You’re assuming an attacker can access this database somehow? And that the LSH of “somebody else” is reversible? I’ve don’t understand the vulnerability you’re describing.
Yes, obviously, I'm just saying it's a potential vulnerability that doesn't exist if you don't store the LSH. The LSH doesn't need to be reversible - I'm just saying that you now have a situation where if you can find multiple people with the same LSH, if one their passwords becomes known to an attacker for any reason (the attacker could be one of those people!), the other passwords are now much easier to guess.
I'm actually not sure how true this is. There is a huge "security checklist" industry backed by persons with some fancy Security title that provide security analysis checklists for companies to follow, often citing very interesting interpretations of best practices from actual security orgs. These checklists are pushed on regulators who likely lack any ability to assess the validity of such requirements, rubber stamp the checklists into regulations, and now you have a series of unenforceable or ridiculous security policies and practices that basically serve to frustrate the user while failing to prevent actual attacks.

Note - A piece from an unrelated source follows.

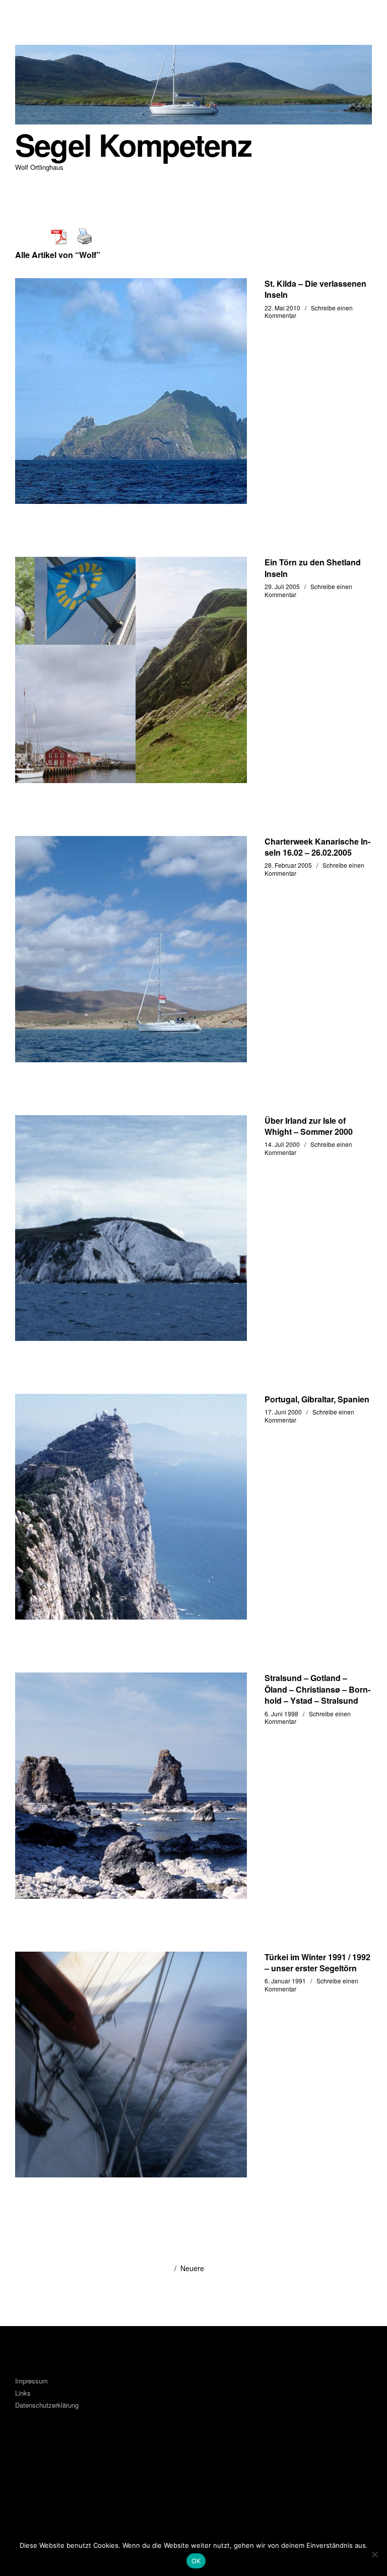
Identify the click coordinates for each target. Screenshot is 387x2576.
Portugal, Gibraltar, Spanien (317, 1399)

I've been at companies where there were rather interesting policies like
- Three factor authentication (because a single method isn't enough for some reason)
- No password managers allowed (how this is enforced is completely unknown)
- 6 week password lifetime
- Past password similarity checking (I'm actually not even sure how they do this unless they somehow have access to the plaintext version of user passwords; if there's a benign/secure way of doing this I'd be very curious)
- Random character requirements/limitations (you must use non-letter characters from set X, but not from set Y, and absolutely only latin letters)
And those are just some of the bangers surrounding password policies; the less said about the network security policies and antivirus policies the better.
And these requirements don't come from some regulation/risk assessment group; they're enforced by such groups, but the actual requirements come from some security firm that sell lists and a stamp of approval once you have every box checked.
It's difficult to not look at such firms as swindlers with a guaranteed paycheck from a captive audience; they sell their services to regulators as a benchmark to meet, and then in turn they sell implementation services to companies that are forced to meet said regulations.
And the end result is just extremely frustrated users who still end up falling for "Hey Bob check this out" phishing emails which is plenty for an attacker to get in and jump around your network until they compromise enough of the environment to take the business down. But hey! The business followed the checklist, so they can't be held liable for exfiltrated data!